Interface element records:
<<<<

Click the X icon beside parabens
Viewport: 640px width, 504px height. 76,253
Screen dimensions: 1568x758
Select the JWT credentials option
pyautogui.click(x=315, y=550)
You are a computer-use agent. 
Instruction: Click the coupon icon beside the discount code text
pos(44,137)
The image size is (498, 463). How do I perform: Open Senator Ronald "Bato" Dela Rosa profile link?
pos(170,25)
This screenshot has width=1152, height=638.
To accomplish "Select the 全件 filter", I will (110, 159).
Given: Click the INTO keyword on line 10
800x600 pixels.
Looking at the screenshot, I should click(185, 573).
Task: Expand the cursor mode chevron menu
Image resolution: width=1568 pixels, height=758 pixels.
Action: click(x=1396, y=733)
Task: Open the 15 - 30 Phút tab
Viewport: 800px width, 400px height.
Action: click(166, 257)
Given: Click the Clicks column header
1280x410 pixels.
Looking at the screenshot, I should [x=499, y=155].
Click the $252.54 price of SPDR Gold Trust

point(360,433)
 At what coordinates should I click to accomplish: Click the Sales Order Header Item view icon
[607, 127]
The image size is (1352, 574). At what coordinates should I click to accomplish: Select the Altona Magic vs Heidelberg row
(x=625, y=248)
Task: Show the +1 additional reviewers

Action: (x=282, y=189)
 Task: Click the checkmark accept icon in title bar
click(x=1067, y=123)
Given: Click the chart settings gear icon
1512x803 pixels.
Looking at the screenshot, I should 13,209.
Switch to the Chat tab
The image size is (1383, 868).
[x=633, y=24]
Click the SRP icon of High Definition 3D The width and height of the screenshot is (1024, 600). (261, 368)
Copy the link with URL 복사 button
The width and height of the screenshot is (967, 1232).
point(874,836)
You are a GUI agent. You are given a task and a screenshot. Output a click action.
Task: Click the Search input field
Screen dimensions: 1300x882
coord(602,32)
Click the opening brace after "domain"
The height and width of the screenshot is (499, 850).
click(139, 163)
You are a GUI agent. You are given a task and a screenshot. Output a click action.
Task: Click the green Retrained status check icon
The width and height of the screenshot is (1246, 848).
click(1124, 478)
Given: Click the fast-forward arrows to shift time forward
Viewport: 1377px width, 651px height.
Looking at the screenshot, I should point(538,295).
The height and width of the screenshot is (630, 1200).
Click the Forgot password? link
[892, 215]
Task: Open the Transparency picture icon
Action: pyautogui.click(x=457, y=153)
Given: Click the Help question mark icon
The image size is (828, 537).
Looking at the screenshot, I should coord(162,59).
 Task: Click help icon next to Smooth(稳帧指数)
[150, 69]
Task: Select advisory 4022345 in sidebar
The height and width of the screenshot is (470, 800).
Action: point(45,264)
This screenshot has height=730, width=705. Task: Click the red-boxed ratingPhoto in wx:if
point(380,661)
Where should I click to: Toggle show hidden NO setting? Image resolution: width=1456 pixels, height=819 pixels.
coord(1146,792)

>>>>

- **Work to do**
Take everything from the line containing "You are a computer-use agent." down to the line containing "will (110, 159)." in the items above, and write those lines out again, substituting "voucher" for "coupon" and leaving everything else unchanged.

- **Reply**
You are a computer-use agent. 
Instruction: Click the voucher icon beside the discount code text
pos(44,137)
The image size is (498, 463). How do I perform: Open Senator Ronald "Bato" Dela Rosa profile link?
pos(170,25)
This screenshot has width=1152, height=638.
To accomplish "Select the 全件 filter", I will (110, 159).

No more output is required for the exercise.